2015.11.10

【ゴルフ】比嘉真美子&堀奈津佳、シード落ち危機の「自己分析」

  • 金明昱●文 text by Kim Myung-Wook

 今季の女子ツアーも残り3試合、限られた選手しか出場できない()最終戦のLPGAツアーチャンピオンシップ・リコーカップ(11月26日~29日/宮崎県)を除けば、実質2試合となり、来季のシード権争いはまさに佳境を迎えている。
※出場できるのは、今季ツアー優勝者、大会前週までの賞金ランキング25位までの選手など。

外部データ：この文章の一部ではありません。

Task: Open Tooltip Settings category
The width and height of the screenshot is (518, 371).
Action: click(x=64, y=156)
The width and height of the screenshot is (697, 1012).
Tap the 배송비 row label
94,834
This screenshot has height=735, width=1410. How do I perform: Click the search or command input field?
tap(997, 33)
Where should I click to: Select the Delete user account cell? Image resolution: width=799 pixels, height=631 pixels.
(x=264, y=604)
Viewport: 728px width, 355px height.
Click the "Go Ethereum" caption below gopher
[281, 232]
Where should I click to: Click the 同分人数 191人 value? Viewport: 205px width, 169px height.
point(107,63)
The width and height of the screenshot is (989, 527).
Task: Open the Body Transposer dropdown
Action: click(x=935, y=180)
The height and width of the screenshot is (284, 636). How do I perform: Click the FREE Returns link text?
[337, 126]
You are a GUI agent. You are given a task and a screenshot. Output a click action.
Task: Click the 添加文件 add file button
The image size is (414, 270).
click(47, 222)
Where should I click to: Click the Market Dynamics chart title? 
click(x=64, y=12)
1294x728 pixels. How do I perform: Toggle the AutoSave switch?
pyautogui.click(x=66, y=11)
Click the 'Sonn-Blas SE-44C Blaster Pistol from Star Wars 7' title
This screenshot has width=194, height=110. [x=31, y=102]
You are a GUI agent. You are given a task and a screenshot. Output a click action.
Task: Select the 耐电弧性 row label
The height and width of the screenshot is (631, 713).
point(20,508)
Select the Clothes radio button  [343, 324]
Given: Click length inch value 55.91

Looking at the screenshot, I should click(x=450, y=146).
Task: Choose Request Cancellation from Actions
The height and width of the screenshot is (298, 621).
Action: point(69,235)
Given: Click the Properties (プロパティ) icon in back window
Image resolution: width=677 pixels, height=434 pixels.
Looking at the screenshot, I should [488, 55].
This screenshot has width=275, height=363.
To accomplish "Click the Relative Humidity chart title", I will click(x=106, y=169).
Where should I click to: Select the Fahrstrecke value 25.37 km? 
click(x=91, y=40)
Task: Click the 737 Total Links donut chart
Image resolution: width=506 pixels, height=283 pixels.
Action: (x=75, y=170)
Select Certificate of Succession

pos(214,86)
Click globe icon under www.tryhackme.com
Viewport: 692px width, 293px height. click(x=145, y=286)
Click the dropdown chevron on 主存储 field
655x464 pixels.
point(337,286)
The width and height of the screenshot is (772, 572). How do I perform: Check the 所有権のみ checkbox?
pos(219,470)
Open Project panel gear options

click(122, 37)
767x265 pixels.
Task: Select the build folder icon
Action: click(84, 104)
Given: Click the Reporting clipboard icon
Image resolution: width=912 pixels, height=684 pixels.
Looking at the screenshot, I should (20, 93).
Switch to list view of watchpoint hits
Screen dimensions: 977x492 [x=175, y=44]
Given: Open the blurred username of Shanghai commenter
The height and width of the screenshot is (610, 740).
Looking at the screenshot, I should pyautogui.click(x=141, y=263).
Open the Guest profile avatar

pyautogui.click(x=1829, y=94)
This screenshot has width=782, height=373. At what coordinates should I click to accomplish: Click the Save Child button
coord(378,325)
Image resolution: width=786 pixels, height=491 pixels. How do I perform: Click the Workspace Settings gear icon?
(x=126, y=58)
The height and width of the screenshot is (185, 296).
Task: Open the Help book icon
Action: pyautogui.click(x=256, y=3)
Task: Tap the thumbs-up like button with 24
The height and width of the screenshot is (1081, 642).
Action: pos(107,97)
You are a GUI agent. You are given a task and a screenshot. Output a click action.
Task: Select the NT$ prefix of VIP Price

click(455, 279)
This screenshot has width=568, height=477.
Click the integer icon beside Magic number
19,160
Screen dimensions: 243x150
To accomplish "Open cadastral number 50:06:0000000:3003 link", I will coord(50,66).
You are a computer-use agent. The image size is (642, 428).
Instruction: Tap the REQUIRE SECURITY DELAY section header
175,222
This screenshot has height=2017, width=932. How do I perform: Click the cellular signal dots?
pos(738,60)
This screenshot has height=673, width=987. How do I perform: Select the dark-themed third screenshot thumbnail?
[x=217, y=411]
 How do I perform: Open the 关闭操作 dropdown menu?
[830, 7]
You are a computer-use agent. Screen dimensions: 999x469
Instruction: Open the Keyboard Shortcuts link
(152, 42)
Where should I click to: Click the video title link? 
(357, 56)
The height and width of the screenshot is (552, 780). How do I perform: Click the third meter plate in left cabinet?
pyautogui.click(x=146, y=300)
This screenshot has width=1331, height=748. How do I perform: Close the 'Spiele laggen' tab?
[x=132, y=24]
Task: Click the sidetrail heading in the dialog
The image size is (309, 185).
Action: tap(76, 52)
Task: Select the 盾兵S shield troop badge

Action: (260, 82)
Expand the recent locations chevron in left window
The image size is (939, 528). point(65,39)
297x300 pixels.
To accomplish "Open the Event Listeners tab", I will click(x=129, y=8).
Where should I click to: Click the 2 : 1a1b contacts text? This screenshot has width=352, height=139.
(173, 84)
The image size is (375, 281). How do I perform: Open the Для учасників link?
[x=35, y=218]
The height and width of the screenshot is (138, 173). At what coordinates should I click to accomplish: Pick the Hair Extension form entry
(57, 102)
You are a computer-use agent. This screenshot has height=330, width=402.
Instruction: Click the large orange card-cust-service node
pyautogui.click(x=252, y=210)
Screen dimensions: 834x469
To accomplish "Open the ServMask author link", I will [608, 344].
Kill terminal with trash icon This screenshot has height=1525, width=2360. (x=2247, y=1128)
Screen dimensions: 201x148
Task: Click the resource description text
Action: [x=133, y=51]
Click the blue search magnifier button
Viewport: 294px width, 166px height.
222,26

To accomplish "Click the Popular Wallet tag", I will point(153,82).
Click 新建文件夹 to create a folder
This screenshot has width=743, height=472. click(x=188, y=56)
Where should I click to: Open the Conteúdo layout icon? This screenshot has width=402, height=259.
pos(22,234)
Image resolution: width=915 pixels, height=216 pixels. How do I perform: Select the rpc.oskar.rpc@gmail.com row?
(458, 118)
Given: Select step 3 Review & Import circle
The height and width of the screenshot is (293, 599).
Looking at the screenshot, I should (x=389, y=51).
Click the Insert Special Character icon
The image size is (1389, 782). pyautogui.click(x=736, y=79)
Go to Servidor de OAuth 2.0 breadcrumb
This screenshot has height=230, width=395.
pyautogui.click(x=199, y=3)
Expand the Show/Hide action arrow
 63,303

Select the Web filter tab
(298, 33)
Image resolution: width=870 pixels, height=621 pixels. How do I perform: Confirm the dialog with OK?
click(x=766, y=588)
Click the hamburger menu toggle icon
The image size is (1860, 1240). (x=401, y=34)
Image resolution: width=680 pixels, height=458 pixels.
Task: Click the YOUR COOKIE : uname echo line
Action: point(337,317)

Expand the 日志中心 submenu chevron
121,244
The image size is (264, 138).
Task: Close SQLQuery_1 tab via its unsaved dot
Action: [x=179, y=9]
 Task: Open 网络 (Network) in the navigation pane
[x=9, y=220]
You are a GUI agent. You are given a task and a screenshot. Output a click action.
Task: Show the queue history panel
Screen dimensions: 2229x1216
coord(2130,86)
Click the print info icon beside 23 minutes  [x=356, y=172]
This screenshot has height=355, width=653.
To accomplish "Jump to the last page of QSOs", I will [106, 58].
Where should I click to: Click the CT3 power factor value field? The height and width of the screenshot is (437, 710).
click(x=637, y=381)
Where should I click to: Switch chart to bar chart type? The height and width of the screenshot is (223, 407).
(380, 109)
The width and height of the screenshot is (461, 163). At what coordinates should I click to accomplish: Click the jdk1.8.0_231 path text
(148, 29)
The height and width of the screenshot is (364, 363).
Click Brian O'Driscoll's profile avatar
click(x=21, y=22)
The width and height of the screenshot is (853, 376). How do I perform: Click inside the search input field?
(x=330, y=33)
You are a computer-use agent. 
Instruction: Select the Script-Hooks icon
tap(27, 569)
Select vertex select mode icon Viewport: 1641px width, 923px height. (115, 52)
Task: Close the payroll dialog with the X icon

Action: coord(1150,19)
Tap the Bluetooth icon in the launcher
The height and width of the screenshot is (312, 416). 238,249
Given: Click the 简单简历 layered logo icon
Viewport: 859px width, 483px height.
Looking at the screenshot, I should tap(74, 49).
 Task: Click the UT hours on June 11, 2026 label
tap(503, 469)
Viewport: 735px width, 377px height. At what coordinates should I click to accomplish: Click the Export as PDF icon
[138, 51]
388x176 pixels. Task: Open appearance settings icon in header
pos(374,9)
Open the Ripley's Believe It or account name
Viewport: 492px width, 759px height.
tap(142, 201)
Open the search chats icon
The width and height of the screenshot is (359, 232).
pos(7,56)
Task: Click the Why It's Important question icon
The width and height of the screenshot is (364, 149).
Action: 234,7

 賞金シード獲得には、賞金ランキング50位以内に入ることが条件()となるが、有望な若手選手が次々に台頭している昨今、その条件をクリアすることは決して簡単ではなくなってきている。実際に近年になって、数年前まで賞金シード常連だった選手がシード落ちという憂き目にあう姿を頻繁に目にするようになった。
※その他、永久シード選手を除いて、賞金ランキング1位の選手(翌3年間)、ツアー優勝者(翌1年間。メジャー優勝の場合は翌3年間)などにシード権が与えられる。

 そうした浮き沈みの激しい世界にあっては、将来を嘱望され、一度は脚光を浴びた若き才能であっても、安住は許されない。比嘉真美子(22歳)と堀奈津佳(23歳)がいい例である。一昨年、それぞれツアー2勝を挙げて、今後の日本女子ツアーを引っ張っていく存在と思われていたふたりが、まさかのシード落ちの危機に面しているのだ。

思わぬ不振に陥って、シード落ちの危機に直面している比嘉真美子。photo by Getty Images 2011年、2012年と日本女子アマ連覇を遂げた比嘉真美子は、ナショナルチームのエースとしても活躍し、アマチュア時代から「大物」と騒がれていた。そして、2012年のプロテストに一発合格すると、同年のファイナルQT()でも10位という好結果を残して、翌年のツアー出場権を難なく手にした。
※クォリファイングトーナメント。ファースト、セカンド、サード、ファイナルという順に行なわれる、ツアーの出場資格を得るためのトーナメント。ファイナルQTで40位前後の成績を収めれば、翌年ツアーの大半は出場できる。